Collected data entries
= Beginning of Section =

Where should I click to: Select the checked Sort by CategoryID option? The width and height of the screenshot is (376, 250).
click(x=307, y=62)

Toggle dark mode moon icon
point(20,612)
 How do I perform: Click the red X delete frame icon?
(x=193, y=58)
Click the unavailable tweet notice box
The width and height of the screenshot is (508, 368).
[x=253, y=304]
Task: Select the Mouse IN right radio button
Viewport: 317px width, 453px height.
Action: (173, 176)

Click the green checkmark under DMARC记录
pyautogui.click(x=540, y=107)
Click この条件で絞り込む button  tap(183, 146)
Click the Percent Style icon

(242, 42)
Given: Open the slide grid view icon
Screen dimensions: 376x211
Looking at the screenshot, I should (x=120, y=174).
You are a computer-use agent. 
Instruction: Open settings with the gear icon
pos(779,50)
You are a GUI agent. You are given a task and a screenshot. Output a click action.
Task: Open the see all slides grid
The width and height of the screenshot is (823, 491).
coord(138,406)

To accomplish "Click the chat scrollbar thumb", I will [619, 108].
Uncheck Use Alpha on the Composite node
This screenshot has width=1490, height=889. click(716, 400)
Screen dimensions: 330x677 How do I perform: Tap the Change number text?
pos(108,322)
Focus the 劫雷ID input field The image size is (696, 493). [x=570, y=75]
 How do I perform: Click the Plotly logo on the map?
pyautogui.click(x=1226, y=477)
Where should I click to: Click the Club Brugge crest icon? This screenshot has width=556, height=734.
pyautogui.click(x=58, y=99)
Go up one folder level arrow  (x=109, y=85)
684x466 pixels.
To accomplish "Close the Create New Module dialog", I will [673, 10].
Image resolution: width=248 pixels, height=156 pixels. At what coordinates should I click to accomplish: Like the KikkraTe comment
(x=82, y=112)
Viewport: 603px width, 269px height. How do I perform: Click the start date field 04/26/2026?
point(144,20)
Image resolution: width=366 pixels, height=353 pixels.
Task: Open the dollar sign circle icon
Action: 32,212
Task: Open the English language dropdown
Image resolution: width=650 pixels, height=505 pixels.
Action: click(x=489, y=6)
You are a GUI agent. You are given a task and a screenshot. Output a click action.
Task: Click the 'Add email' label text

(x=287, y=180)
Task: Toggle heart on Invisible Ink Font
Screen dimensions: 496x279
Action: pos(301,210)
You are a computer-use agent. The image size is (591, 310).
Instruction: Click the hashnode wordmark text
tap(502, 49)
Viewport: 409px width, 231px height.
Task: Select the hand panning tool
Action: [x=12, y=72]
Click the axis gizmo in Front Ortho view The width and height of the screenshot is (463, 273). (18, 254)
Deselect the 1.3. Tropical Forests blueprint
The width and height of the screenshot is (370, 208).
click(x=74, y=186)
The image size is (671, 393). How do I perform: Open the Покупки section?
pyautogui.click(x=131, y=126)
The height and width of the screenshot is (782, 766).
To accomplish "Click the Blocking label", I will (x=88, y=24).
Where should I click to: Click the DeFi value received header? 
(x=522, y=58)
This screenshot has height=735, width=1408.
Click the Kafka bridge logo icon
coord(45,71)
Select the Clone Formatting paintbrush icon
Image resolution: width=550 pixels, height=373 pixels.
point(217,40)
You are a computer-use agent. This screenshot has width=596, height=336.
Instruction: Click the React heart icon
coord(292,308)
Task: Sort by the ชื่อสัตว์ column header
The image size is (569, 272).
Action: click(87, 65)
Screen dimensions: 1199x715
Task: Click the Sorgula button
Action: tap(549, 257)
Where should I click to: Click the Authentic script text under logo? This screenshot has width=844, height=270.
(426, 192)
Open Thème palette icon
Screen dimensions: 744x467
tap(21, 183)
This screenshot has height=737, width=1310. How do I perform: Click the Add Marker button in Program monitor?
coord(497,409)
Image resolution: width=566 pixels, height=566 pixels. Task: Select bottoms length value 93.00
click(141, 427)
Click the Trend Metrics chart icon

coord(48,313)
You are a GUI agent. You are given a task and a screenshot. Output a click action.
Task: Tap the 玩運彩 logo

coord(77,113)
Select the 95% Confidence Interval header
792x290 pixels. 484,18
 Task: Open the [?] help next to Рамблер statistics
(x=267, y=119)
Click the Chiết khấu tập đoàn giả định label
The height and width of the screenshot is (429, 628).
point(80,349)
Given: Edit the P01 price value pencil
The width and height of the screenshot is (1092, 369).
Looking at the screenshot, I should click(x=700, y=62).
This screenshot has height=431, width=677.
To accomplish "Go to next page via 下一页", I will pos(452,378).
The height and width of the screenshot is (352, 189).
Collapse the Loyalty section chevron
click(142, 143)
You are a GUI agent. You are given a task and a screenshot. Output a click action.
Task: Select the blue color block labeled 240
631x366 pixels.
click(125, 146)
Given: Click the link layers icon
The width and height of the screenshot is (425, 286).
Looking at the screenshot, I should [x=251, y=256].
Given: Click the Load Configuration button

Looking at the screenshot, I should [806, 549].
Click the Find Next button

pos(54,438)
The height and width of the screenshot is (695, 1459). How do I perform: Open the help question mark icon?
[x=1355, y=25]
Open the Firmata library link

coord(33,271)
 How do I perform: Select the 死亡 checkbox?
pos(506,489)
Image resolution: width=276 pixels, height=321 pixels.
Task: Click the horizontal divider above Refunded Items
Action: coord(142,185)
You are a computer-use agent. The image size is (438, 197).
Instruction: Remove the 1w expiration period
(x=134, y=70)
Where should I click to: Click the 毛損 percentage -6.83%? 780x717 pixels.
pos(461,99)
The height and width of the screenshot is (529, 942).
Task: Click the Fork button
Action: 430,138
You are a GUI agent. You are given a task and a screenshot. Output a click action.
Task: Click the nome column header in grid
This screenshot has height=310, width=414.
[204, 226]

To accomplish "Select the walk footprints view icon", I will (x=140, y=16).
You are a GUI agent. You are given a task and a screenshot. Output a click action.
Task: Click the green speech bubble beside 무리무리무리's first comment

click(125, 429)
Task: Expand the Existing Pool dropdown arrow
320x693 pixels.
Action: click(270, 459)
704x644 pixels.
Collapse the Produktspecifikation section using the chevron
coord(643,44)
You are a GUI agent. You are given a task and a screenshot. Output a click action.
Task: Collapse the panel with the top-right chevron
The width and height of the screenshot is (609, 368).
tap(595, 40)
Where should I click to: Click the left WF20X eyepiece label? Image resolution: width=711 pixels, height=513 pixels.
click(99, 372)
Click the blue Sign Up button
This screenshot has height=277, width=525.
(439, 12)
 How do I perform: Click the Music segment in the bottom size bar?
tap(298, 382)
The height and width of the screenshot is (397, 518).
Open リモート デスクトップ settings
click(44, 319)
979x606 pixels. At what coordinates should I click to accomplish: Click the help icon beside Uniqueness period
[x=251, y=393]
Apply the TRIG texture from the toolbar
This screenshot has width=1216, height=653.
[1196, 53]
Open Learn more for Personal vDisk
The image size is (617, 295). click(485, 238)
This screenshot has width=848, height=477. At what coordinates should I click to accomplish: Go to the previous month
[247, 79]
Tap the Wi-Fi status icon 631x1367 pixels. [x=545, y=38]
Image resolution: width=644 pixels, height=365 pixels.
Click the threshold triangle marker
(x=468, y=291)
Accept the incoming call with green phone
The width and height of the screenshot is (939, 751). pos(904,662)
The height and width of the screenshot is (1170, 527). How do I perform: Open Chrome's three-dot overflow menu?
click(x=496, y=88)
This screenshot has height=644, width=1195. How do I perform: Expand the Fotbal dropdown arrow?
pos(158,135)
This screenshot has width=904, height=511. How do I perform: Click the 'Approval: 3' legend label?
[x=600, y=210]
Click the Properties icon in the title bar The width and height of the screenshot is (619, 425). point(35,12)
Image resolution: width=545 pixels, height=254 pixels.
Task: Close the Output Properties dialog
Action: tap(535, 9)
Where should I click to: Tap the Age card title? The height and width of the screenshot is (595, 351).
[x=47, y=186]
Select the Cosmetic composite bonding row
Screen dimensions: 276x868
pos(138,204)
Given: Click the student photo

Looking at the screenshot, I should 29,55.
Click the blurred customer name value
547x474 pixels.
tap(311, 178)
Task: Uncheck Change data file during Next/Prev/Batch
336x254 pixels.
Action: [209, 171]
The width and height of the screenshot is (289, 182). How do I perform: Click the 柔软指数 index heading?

= End of Section =

§ **Exercise description**
Return only the lines above that run from the opening line through the line containing "Task: Select the Mouse IN right radio button", exactly as written.

§ **Output of the exercise**
Where should I click to: Select the checked Sort by CategoryID option? The width and height of the screenshot is (376, 250).
click(x=307, y=62)

Toggle dark mode moon icon
point(20,612)
 How do I perform: Click the red X delete frame icon?
(x=193, y=58)
Click the unavailable tweet notice box
The width and height of the screenshot is (508, 368).
[x=253, y=304]
Task: Select the Mouse IN right radio button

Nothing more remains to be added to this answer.